The conflict between the Dayak and Madurese—most notably the Sampit conflict of 2001

2. Benturan Nilai Adat (Hukum Tumbang Melawai vs. Carok)

Suku Dayak memiliki hukum adat yang sangat keras, termasuk konsep balas dendam yang sebanding. Sementara suku Madura memiliki tradisi "carok" (duel kehormatan yang mematikan) dan "ta' pepak" (rasa malu yang ekstrem).
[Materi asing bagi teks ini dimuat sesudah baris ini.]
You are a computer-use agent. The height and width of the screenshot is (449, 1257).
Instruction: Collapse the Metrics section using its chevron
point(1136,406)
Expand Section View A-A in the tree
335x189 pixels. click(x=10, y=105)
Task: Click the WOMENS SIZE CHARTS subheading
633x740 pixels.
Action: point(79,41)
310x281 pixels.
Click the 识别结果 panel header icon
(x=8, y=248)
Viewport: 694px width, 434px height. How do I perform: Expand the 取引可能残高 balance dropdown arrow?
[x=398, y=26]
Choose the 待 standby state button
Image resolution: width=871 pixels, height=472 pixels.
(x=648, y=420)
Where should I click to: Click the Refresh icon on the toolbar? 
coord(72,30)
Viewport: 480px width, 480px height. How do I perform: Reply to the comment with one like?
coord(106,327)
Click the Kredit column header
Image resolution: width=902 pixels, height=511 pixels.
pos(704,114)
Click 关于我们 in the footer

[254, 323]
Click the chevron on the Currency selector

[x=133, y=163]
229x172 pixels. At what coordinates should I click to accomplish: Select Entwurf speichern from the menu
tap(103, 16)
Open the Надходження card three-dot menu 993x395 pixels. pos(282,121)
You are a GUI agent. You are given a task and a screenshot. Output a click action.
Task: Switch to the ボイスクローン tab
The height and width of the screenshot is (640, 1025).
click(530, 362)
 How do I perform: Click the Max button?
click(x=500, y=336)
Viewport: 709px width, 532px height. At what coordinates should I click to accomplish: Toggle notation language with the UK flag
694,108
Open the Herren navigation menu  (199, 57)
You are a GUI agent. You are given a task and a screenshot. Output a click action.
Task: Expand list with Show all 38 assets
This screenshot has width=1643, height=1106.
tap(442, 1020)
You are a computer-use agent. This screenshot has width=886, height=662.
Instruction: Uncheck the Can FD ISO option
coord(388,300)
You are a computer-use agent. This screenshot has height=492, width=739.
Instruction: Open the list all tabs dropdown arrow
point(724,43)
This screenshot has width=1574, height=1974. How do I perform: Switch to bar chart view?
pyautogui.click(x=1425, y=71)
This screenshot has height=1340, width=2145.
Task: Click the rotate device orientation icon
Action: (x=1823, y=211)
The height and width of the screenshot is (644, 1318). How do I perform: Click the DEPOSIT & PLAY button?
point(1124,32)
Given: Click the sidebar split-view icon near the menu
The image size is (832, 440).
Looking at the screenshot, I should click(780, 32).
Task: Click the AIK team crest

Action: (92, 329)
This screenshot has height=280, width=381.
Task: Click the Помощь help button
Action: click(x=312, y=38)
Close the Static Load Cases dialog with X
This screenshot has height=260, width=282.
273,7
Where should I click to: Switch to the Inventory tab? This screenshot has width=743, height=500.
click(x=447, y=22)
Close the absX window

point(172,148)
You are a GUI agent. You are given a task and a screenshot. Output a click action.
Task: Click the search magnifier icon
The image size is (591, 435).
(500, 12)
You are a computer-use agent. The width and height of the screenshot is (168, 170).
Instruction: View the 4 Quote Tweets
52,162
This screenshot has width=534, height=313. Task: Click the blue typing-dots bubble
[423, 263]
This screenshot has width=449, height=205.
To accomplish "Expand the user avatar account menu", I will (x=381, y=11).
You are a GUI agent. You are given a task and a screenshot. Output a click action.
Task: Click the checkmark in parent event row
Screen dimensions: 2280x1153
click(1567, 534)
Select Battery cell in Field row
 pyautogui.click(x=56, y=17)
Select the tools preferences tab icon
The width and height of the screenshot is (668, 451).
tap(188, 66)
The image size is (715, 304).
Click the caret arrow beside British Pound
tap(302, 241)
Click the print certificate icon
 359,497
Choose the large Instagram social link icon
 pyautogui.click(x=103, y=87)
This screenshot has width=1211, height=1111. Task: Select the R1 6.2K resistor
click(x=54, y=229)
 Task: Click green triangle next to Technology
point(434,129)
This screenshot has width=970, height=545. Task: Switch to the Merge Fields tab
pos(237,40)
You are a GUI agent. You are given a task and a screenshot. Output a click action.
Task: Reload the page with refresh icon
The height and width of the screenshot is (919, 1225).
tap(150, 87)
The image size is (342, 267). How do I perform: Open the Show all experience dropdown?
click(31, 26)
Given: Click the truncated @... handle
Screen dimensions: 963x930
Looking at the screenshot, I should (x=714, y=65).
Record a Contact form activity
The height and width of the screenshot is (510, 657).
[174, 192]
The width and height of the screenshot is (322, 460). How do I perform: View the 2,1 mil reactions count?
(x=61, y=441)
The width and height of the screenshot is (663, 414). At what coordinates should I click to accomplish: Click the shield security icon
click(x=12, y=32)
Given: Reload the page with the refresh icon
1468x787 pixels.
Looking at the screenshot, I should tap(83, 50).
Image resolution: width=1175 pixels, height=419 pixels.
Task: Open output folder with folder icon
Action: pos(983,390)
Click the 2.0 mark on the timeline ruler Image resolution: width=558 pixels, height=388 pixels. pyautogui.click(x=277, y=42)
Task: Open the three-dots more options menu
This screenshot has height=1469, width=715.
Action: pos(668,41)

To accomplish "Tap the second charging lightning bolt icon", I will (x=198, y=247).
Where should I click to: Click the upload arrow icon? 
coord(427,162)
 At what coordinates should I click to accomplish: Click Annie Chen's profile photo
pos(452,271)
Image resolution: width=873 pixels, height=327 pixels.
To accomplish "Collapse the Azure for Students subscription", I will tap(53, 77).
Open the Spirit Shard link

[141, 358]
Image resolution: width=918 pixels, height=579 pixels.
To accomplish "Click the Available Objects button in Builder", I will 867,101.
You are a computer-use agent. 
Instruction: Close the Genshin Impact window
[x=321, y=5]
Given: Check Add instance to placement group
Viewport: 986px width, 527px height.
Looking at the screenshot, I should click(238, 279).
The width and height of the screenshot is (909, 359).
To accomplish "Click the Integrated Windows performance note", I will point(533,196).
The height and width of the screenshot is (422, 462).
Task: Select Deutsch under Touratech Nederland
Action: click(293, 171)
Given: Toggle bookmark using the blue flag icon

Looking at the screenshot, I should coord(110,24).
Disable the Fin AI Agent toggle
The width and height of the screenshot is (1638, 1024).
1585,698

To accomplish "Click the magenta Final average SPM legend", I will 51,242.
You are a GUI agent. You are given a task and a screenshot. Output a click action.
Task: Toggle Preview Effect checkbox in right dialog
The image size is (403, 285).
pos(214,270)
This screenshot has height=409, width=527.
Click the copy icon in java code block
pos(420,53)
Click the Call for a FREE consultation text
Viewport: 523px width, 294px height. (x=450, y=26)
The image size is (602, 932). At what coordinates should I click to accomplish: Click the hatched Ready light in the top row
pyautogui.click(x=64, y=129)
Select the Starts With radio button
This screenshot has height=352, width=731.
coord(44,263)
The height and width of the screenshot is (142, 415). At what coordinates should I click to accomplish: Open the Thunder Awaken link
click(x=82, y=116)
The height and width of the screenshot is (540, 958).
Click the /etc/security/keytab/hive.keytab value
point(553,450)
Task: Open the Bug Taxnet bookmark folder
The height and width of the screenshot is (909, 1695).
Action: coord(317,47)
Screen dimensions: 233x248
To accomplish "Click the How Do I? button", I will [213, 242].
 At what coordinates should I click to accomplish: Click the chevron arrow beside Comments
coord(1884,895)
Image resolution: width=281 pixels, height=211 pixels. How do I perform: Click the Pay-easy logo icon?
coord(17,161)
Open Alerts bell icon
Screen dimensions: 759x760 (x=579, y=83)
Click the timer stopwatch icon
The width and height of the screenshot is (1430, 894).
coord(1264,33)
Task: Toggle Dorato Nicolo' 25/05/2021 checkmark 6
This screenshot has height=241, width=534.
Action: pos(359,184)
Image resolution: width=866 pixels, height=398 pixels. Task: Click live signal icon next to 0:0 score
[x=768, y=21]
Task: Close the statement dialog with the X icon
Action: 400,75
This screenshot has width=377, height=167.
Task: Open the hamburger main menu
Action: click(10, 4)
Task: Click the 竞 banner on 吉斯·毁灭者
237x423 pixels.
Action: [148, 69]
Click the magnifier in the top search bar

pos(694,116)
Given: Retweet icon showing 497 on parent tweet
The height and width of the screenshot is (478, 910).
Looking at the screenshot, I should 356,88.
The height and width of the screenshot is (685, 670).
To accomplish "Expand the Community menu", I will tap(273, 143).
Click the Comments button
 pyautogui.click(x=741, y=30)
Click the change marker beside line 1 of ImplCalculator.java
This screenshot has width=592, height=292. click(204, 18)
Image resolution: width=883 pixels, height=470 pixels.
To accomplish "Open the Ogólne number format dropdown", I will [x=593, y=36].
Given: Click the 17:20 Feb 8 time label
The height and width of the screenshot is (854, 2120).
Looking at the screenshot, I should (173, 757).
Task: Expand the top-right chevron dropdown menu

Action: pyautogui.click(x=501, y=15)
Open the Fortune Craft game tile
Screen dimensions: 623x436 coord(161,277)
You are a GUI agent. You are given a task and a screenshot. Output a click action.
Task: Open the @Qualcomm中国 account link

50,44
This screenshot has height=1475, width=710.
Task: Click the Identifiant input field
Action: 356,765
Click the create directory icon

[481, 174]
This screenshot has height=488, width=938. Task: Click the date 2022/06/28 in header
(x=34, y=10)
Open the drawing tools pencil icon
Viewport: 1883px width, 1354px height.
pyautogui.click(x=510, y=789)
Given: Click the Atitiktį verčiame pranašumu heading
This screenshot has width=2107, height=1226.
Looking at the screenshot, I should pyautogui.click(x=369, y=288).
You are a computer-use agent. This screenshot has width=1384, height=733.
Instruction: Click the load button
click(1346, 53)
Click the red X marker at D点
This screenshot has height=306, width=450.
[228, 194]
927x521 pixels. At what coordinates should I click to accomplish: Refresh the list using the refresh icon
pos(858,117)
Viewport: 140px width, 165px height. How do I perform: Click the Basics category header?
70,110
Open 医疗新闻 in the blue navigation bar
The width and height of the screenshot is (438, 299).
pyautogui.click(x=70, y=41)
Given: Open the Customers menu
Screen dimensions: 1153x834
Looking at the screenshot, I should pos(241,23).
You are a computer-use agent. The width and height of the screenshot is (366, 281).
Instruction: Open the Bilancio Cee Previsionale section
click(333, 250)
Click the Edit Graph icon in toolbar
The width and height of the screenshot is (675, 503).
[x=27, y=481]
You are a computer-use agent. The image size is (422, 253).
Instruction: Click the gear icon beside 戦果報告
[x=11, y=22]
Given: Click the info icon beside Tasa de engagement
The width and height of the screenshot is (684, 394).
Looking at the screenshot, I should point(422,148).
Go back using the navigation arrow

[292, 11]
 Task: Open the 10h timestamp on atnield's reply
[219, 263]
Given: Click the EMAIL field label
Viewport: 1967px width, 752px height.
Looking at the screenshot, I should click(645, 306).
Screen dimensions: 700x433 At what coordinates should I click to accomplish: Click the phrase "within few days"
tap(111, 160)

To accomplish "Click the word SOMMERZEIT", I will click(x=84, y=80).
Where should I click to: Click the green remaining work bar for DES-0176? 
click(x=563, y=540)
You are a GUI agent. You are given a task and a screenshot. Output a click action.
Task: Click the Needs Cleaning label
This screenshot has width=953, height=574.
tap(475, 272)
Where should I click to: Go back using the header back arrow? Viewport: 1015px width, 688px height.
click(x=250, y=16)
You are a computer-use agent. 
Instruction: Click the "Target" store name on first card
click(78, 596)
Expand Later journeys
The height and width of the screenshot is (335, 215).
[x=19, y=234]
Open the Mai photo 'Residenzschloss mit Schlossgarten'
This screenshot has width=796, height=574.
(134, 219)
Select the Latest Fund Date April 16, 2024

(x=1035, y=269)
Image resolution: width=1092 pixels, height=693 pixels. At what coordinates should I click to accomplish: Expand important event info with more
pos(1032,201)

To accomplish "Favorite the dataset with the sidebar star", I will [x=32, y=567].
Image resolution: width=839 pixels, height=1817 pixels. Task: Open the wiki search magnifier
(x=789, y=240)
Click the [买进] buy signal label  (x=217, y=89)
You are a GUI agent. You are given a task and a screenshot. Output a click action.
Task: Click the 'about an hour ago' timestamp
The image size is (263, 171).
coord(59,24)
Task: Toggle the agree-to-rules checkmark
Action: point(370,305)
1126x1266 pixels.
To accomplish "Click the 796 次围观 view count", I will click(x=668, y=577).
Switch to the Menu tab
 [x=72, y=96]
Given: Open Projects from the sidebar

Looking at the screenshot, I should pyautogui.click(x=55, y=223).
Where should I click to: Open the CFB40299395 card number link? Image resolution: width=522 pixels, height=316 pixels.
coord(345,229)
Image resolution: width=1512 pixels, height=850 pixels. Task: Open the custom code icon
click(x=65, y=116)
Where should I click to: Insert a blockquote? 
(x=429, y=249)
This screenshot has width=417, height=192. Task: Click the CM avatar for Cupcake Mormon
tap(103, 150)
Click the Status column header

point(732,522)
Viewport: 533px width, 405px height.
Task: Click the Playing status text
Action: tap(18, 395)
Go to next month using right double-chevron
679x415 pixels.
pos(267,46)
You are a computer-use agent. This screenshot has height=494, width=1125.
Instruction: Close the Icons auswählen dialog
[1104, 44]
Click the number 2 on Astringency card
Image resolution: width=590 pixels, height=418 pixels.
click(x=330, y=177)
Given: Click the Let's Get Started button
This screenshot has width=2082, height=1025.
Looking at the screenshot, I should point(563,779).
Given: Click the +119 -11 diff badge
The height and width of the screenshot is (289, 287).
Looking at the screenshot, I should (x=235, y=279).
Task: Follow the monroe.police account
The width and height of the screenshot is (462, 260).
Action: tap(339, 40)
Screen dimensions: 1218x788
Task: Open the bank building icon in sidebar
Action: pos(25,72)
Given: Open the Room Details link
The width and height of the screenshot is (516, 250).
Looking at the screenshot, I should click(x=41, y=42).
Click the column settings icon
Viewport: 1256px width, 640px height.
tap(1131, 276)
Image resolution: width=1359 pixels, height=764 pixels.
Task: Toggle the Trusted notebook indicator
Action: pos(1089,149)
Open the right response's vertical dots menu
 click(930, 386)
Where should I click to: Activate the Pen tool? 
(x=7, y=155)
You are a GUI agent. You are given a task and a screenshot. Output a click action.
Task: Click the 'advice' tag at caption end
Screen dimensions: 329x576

Ketika seorang Madura melakukan pelanggaran—misalnya menebang pohon di hutan keramat atau melecehkan seorang gadis Dayak—penyelesaiannya sering kali mematikan karena kedua belah pihak menolak untuk "kehilangan muka". perang dayak dan madura

Sources for further reading (suggested): The conflict between the Dayak and Madurese—most notably

Selain itu, konflik ini juga menyebabkan kerugian materi yang sangat besar, dengan banyaknya rumah dan infrastruktur yang dibakar dan hancur. Pemerintah Indonesia kemudian melakukan upaya rekonsiliasi dan pembangunan kembali, namun proses pemulihan masih membutuhkan waktu yang lama. termasuk konsep balas dendam yang sebanding.